James Mworia Mwirigi brings the deepest corporate profile of the group. He serves as Managing Director and CEO of Centum Investment Company, one of East Africa’s largest listed investment firms, and holds professional backgrounds as both a lawyer and accountant.
Fahima Ali Ahmed Zein joins as an investment banker, part of a wave of financial sector professionals the Treasury pulled into the applicant pool during recruitment.
Christopher Kibui Maranga, also known in shortlisting documents as Chris Kibui Maranga, likewise comes from investment banking, giving the board a second voice fluent in structuring and deploying capital.
Latoya Ouna rounds out the board’s legal expertise, drawn from the law professionals category during the selection process.
Lawrence Kibet arrives with direct government experience. He currently serves as Director General for Public Investments and Portfolio Management at the National Treasury, putting someone with inside knowledge of state asset management directly on the board.
Mohammed Abdirahman Hassan completes the lineup of six.
How They Got There
Treasury ran an open recruitment process, advertising for board members in April 2026 and drawing 78 applications by the close of the window. A shortlist of 16 finalists moved forward to interviews held at the National Treasury on June 29 and 30, spanning backgrounds in accounting and finance, investment banking, civil engineering, law and quantity surveying. Every applicant had to clear checks from the Kenya Revenue Authority, the Higher Education Loans Board, the Ethics and Anti-Corruption Commission, the Directorate of Criminal Investigations and a credit reference bureau before being considered.

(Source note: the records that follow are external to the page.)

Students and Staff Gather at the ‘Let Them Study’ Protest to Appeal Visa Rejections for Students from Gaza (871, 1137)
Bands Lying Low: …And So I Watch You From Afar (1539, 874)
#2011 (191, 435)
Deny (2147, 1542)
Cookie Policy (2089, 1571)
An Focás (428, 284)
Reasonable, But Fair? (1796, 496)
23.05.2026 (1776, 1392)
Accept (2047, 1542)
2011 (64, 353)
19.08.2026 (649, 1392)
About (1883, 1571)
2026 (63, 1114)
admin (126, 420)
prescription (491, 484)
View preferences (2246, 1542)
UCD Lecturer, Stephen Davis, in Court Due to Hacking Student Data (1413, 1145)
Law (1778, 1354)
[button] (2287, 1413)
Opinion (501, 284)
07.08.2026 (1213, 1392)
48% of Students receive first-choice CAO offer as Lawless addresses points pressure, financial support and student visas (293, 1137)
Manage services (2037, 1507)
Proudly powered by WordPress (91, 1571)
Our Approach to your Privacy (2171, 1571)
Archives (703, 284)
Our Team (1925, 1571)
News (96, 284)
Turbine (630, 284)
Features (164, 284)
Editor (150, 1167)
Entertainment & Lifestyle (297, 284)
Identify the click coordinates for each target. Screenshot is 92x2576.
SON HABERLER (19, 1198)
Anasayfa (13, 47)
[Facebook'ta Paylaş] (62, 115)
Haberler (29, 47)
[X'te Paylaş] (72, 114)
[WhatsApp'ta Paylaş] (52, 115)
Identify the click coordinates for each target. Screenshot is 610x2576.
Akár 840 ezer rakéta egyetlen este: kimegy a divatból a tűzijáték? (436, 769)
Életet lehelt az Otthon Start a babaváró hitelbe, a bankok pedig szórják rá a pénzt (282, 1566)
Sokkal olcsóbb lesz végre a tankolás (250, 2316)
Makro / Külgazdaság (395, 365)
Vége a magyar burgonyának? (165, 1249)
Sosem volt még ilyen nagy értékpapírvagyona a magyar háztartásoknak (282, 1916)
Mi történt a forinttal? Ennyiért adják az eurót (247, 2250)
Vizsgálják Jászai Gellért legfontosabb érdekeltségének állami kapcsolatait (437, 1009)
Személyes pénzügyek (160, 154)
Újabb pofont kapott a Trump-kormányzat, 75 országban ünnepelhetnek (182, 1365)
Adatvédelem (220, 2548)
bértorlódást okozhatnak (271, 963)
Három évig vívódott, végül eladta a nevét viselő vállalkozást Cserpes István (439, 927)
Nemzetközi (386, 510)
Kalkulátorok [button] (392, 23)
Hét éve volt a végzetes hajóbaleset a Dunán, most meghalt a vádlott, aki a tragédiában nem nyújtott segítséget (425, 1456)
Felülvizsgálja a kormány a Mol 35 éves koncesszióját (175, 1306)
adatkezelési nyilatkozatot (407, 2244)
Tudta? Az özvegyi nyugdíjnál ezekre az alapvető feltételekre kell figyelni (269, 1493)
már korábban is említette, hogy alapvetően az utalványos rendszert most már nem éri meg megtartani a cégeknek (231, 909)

This board sits below the fund’s Governing Council, a separate body chaired by Mbadi himself and including Central Bank Governor Kamau Thugge and Attorney General Dorcas Oduor, which President Ruto appointed back in April to oversee the fund’s broader direction. The council’s first job was recruiting this very board. Now that the board is seated, its next task is finding a chief executive officer to run the fund day to day.
What Happens Next
With a functioning board in place, the NIF moves closer to deploying capital toward its stated goal of mobilizing roughly Ksh 5 trillion over the next decade for projects like the JKIA modernisation and the Nairobi-Namanga highway expansion.
The mix of corporate finance experience, legal grounding and Treasury insight on this board suggests the fund is positioning itself to move money carefully rather than quickly, a balance that will matter given the scale of capital it hopes to eventually manage.